Benigno “Noynoy” Aquino will assume his presidency with a few landmines from his predecessors. Landmines mean–in this case–political ones that can cut short his budding presidency.
First in the list are the various midnight appointments that the soon-to-be former president made, particularly to constitutional appointments, fixed-term posts, and positions under charter laws. These appointments cover either strategic positions, such as the chief justice or the AFP chief of staff position or key positions such as those in the GSIS, SSS, PAGCOR boards.
These appointments are designed to place GMA loyalists in a position to hinder or even prevent presidential prerogratives. These also hamstring the new president in the exercise of his powers and prevent financial resources from being mobilized immediately for his government. Of course, the latter becomes more serious when placed within the context of a bankrupt treasury and huge budget deficit.
The second on the list is the possible establishment of a hostile Congress. There is the crucial battle for leadership and dominance in the House of Representatives.
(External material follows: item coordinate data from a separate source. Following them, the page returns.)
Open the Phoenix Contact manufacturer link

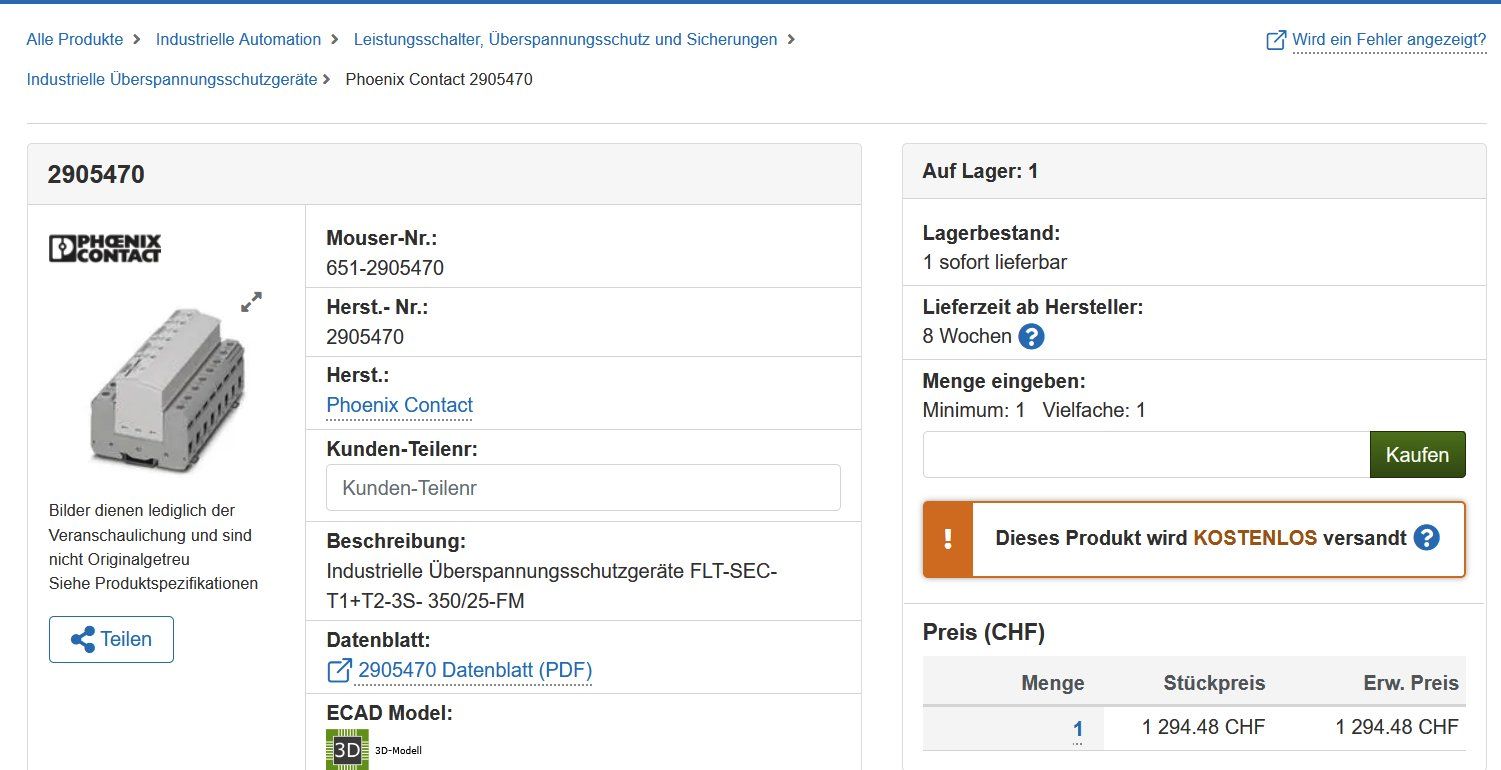(x=400, y=405)
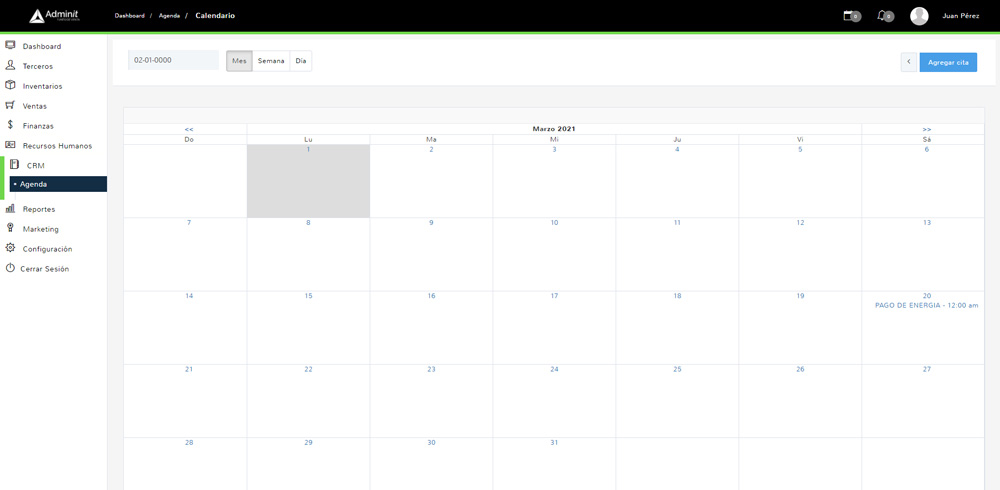Click the Terceros person icon
This screenshot has height=490, width=1000.
[x=10, y=65]
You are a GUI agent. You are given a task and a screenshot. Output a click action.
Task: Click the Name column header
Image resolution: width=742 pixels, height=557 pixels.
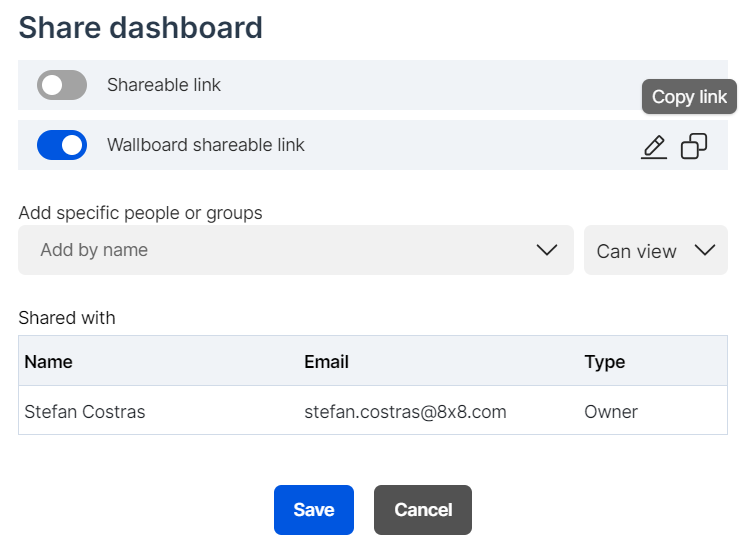pyautogui.click(x=48, y=362)
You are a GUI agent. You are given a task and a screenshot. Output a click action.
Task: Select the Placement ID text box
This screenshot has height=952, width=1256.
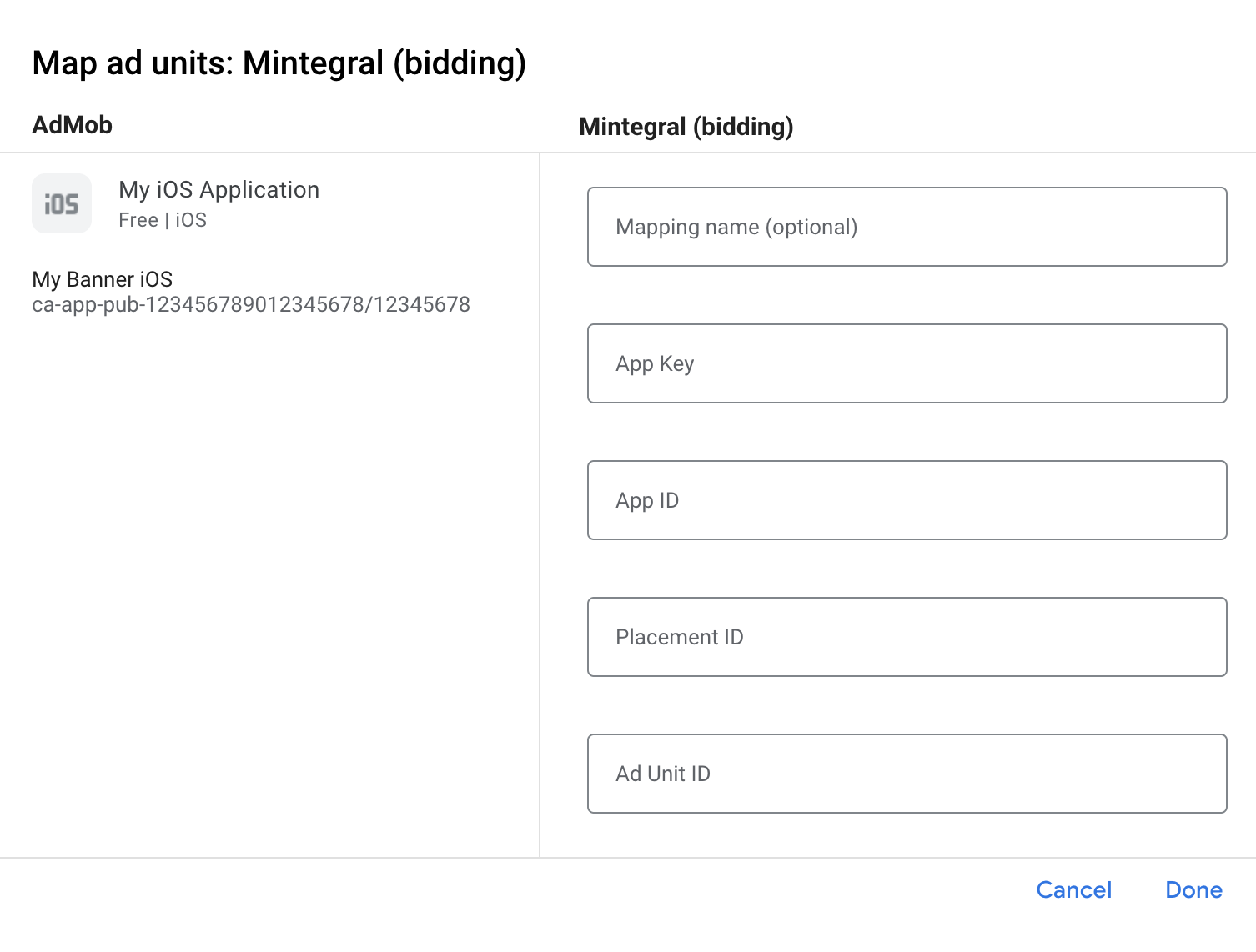tap(907, 637)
The new president cannot afford to have a hostile leadership in this house for the latter cannot only obstruct presidential plans and programs but can potentially unseat him through an impeachment process.
No less important is the election of a friendly Senate president which denotes control of the majority in the upper house. In a situation where major reforms are to be undertaken, a cooperative Senate is a must.
Third on the list are the various laws, executive orders, and DOJ opinions passed by a sycophantic Congress and fashioned by a survivalist and rapacious presidency. All of these are designed to facilitate the plunder of government resources and public wealth, and prevent recovery or prosecution.
All these have to be attended to, preferably in the first hundred days of the Aquino administration. Otherwise, there is a grave danger of a short-lived Aquino government.